Sofradan kalkan dokuz yaşındaki kıvırcık saçlı, esmer tenli, ince uzun bacaklı Aygül babamın yanına sokuldu. Gülünce yanağındaki gamzeleri batan yedi yaşındaki Aynur, Aygül’ü iterek babamın kucağına sokuldu. Bedenine göre kafası büyük olan Talat da elleri yağlı bir halde babamın kucağına oturmak isterken, babam:
“Sofradan kalkar kalkmaz kucağıma doluştunuz. Ellini yıkamayan kucağıma oturamaz.” diyerek, ellerini yıkamaya gönderdi.

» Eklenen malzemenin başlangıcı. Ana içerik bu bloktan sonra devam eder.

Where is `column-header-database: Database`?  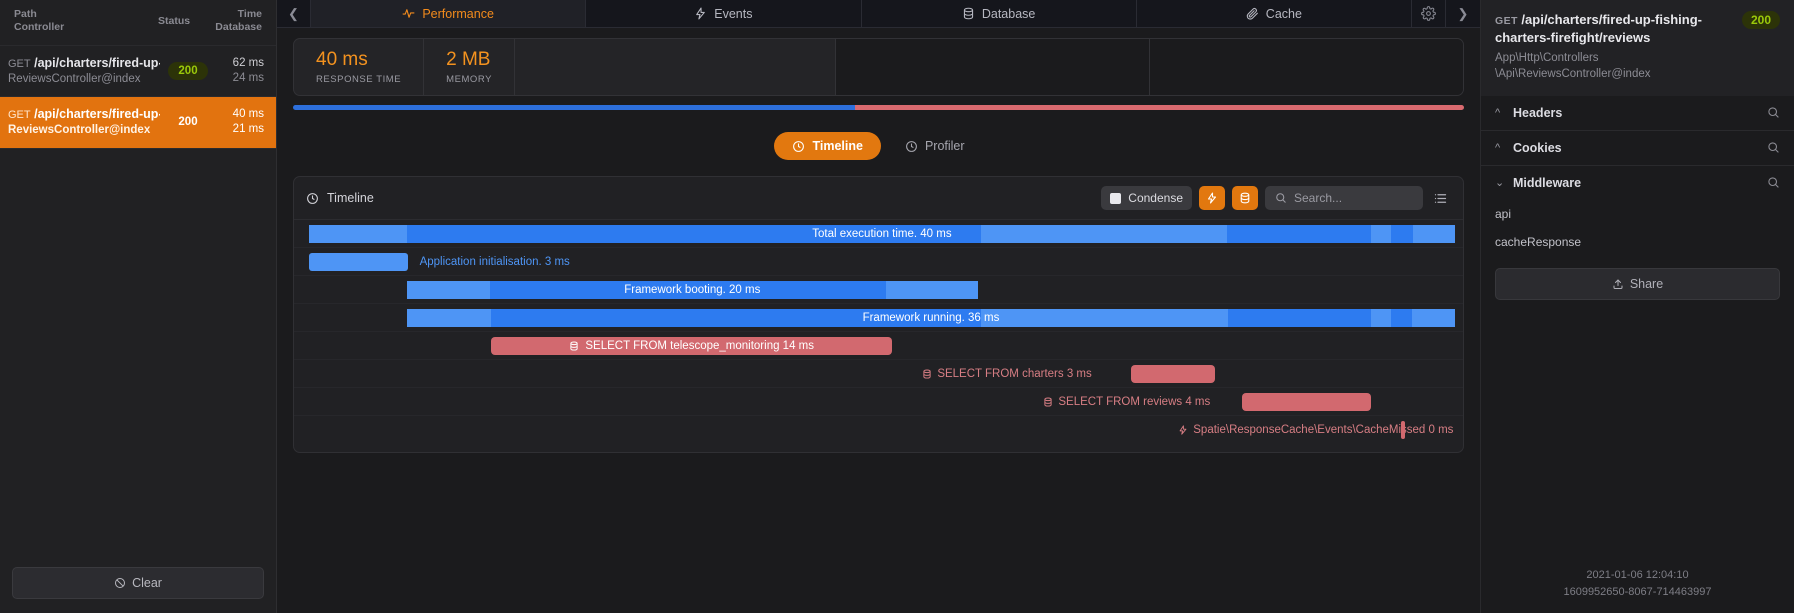
column-header-database: Database is located at coordinates (238, 28).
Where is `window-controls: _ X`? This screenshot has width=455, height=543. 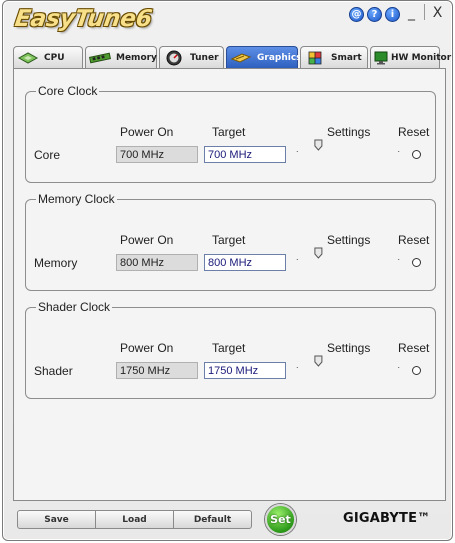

Bahçe duvarının dibindeki şehir şebeke suyundan aldığımız çeşmenin başına yürürken, Aygül ile Aynur koşarak önce yıkama yarışına girince, Aynur yere düştü ve ağlamaya başladı. Cahide, Aynur’u ayağa kaldırdı.
“Kavga ederseniz, ikiniz de elinizi en son yıkayacaksınız,” diyerek uyarınca Aygül mızmızlanarak:
“Abla! Önce ben geldim.”
“Tamam, sen önce gelebilirsin. Aynur senden küçük, bırak önce o yıkasın,” dedim.
Sırayla ellerini yıkadılar.
Balkondaki lambanın ışığının etrafında küçük böcek ve kelebekler fır fır dönüp duruyordu. Arada bir de lambaya çarparak yere düşüyordu. Cahide televizyonun olduğu odaya girdi. Çok geçmeden:
“ Heydi dizisi başladı.” diyerek haber verir vermez Aygül, Aynur ve Talat içeri koştu.
2
Sabah güneş doğmak üzereydi babam:
“Selo kalk gidelim,” der demez kalktım.
Annem:
“Sabah uykusunu tam almadan kalkacaksın.”
Babam:
“İnsanın yüzüne sabah güneşi vurmadan uyanmalı. Daha zinde ve rahat oluyor. Erken uyanması daha iyi!”
Dışarı çıktığımda güneş yeni doğmuştu. Annem kahvaltılık hazırlıyordu. Elimi yüzümü yıkayıp babamın yanına gittim.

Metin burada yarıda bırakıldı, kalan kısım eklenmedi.